*DOCUMENT SEGMENT:*
= Ronald D. Godard =

American diplomat (born 1942)

Ronald Duane Godard (born July 8, 1942) is an American retired diplomat who was a career Foreign Service Officer with the grade of Minister Counselor. He was given the temporary rank of Ambassador in July 1998.

==Early life==
Godard was born in Anadarko, Oklahoma on July 8, 1942. He moved around often as a child due to his father's work in the oil business and they moved to Odessa, Texas when he was in the ninth grade. After graduating from high school in Odessa, he went on to study at Odessa College. Godard was inspired by his history teacher Mary Jane Gentry and his plan was to study history and become a professor. He graduated from the University of Texas in Austin with a Bachelor of Arts degree in history and a Master of Arts degree in Latin American Studies.

==Career==
On January 8, 2001, Godard was sworn-in as Ambassador to Guyana. Previous assignments included Deputy Permanent Representative to the Organization of American States (OAS) at the same time he served as Deputy Chief of Mission of the U.S. Mission to the OAS; Deputy Chief of Mission and then Acting Chief of Mission at the U.S. Embassy in Buenos Aires, Argentina and the same positions in Managua, Nicaragua. He was close to retiring from the Foreign Service in 2003 when he was assigned to be Diplomat-in-Residence to the University of Illinois at Chicago (UIC). For a year he was recruiting for the Department of State and taught an honors seminar on international affairs.

*LISTED RECORDS:*
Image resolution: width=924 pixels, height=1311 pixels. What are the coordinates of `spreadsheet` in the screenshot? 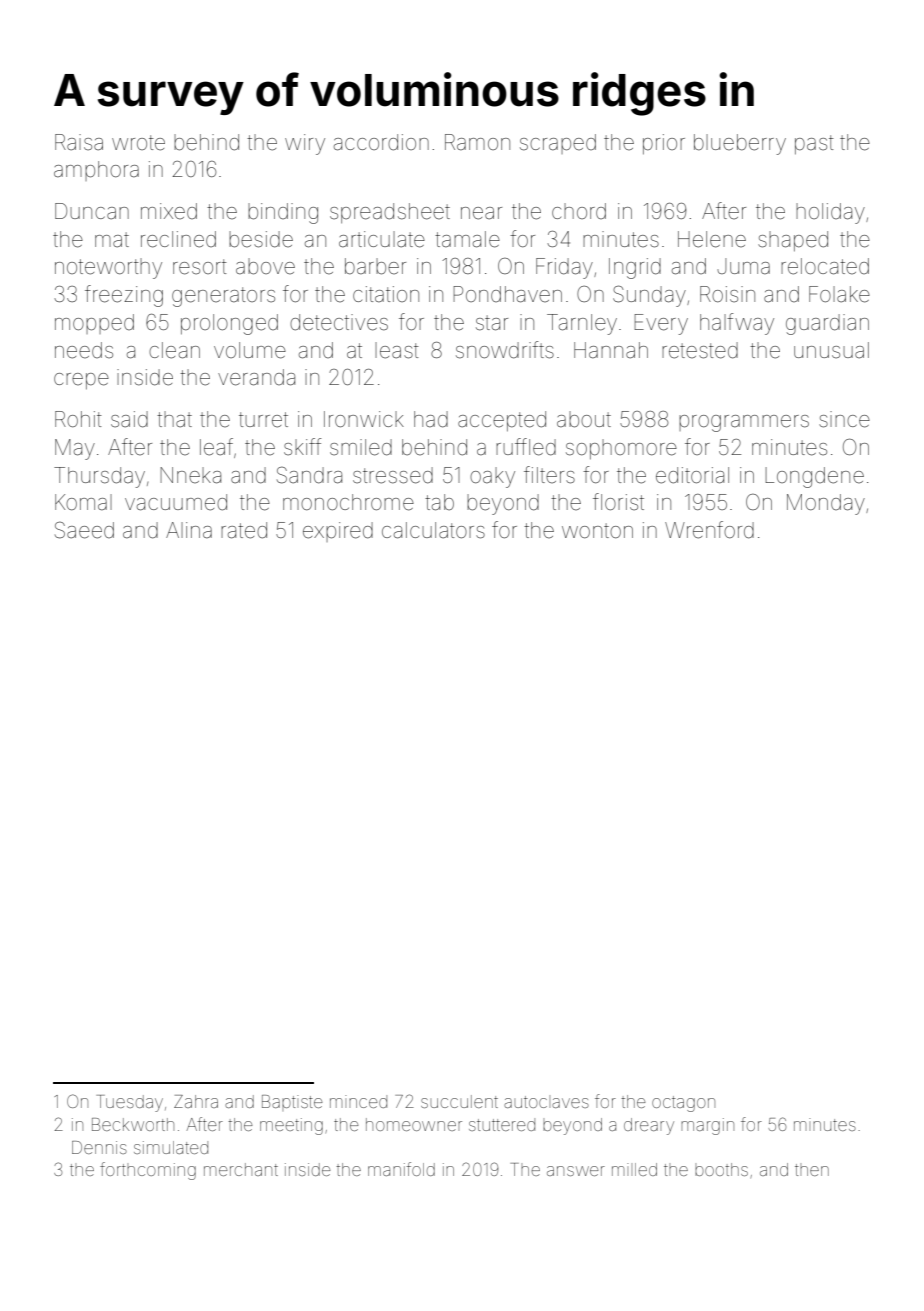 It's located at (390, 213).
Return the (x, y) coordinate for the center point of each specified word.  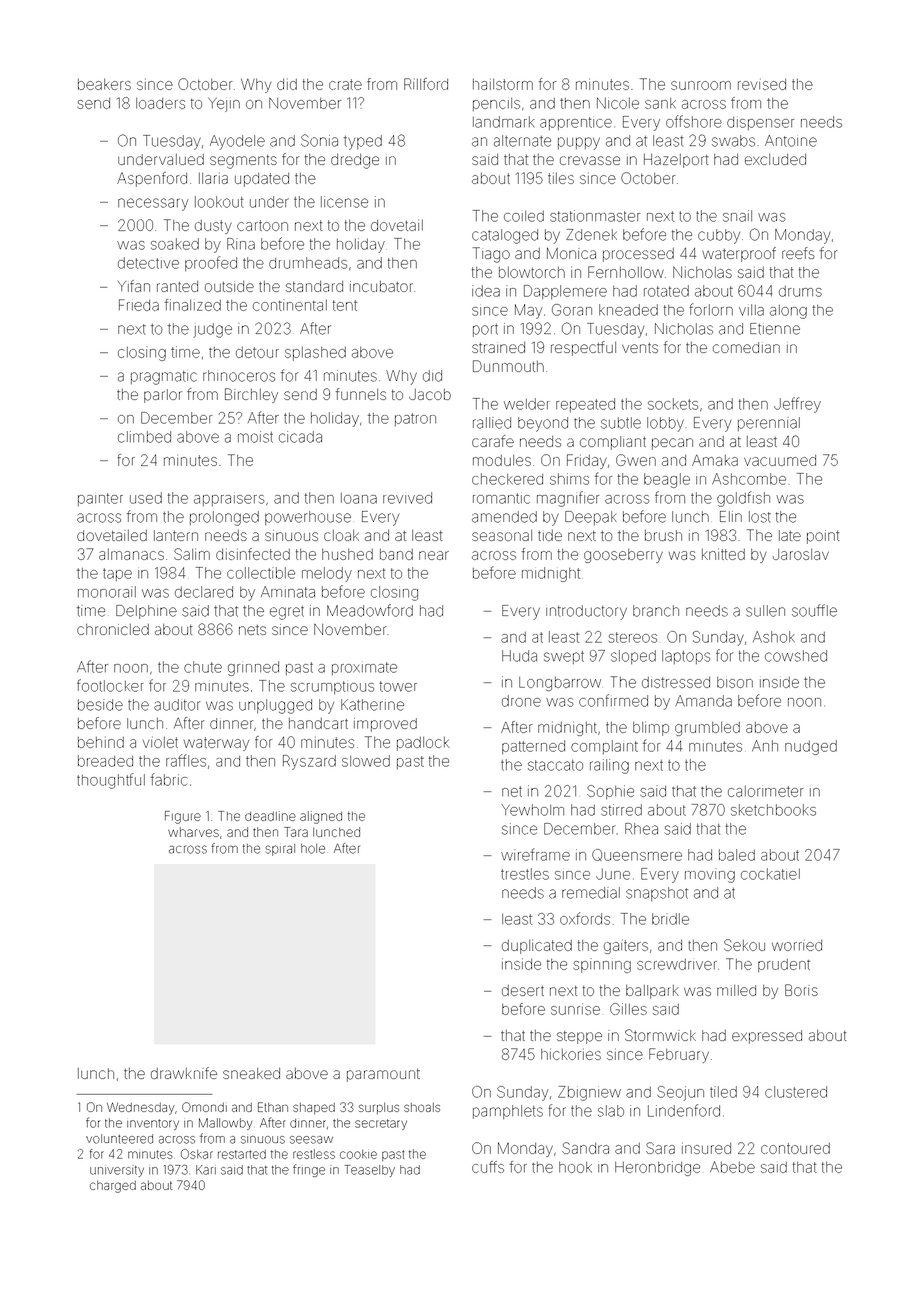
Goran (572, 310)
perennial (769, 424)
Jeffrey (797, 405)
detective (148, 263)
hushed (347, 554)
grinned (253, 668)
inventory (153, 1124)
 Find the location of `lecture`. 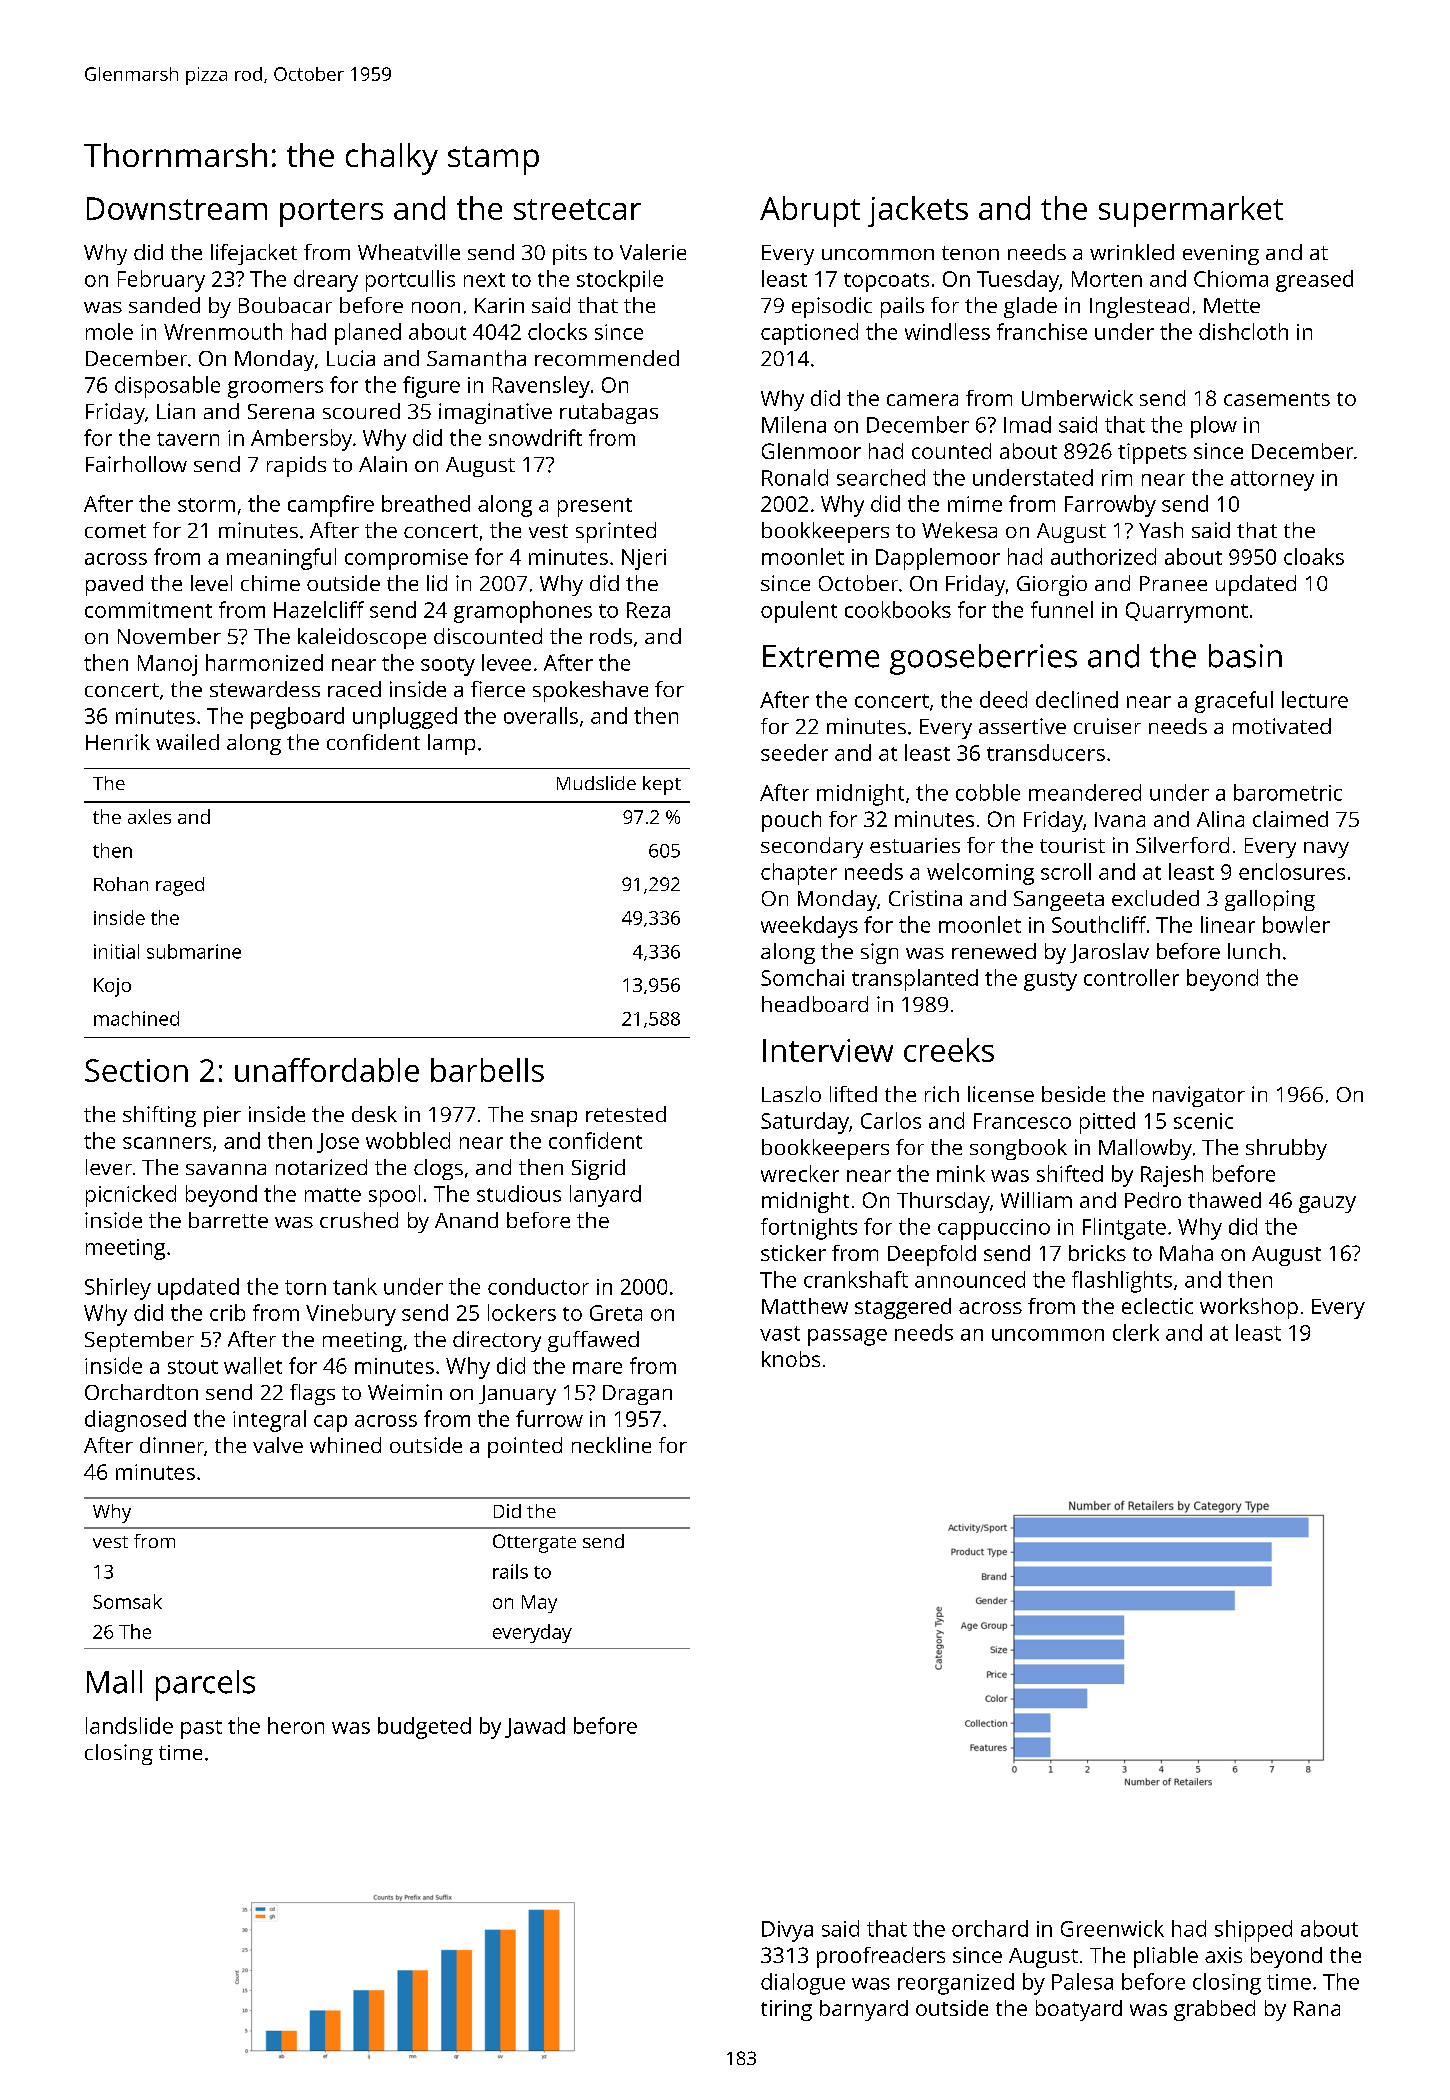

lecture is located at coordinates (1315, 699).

*YOUR GOAL:* According to the biography of Ronald D. Godard, on what date was he sworn in as Ambassador to Guyana? The records were taken from a different source than the text.

*OUTPUT OF THE EXERCISE:* January 8, 2001.